En ancien français mirtille est le « fruit du myrte », mais assez rapidement transférée sur l’airelle noire.
En Italie on fabrique certaines saucisses épicées avec des baies de morta mortella, de là la mortadella.
Mistral donne nertas avec le sens « coriaria myrtifolia » appelé  rodo, redoul, et ebriago .

Tina, tinel

Tina (f) : « nom donné, dans la garrigue de Nîmes (Gard), au cuvier en maçonnerie couvert par une voûte auto-clavée servant d’entrepôt provisoire de la vendange ou de la récolte à olives » (Lassure).

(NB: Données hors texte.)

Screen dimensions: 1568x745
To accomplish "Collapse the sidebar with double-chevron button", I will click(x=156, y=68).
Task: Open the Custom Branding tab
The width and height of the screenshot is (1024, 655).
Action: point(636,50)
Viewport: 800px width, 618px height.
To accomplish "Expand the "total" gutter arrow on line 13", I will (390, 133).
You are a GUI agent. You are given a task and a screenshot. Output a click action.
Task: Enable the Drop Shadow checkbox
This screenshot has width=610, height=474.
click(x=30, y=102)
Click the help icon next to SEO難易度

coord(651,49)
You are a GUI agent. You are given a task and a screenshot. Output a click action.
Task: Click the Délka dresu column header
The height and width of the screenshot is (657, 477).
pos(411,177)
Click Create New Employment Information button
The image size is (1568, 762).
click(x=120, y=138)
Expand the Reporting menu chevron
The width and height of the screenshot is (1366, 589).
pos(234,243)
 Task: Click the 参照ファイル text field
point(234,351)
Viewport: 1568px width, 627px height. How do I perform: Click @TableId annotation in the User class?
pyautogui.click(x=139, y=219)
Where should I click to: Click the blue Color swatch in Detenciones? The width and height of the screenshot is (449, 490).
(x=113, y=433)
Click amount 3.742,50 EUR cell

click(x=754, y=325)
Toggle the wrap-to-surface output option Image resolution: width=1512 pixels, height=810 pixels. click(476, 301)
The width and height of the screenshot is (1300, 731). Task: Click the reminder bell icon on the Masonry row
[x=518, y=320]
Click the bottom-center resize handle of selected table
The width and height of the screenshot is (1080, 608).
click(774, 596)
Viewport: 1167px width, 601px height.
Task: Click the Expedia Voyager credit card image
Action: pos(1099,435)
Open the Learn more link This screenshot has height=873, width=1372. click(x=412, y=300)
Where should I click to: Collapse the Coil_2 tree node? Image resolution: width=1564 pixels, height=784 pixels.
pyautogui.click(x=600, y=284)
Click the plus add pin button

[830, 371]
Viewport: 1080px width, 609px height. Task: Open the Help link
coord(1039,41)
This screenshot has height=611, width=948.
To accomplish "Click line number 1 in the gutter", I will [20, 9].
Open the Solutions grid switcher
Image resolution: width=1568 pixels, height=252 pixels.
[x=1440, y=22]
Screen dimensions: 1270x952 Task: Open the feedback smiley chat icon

Étymologie : latin tina « cuve pour le vin, pour la lessive ».  (J’ai pas encore trouvé de photo de la tina nîmoise).
Pour les nombreux sens secondaires voir le  FEW XIII/1; p334

Dans notre région nous trouvons les deux sens du mot latin, ainsi que des dérivés comme  tinado « cuvée de vin, de linge » et tineu (tina + ellu) « cuve à lessive (ALF p.861) et en Lozère tinar « cuve à vendange « ,  tine  en français régional.

Un texte en ancien occitan provenant du Gard donne le mot tinel avec le sens « cave ». Je me demandais quelle évolution sémantique de « cuve » pouvait aboutir à « cave ». Je l’ai trouvée dans le site constructions en pierre sèche.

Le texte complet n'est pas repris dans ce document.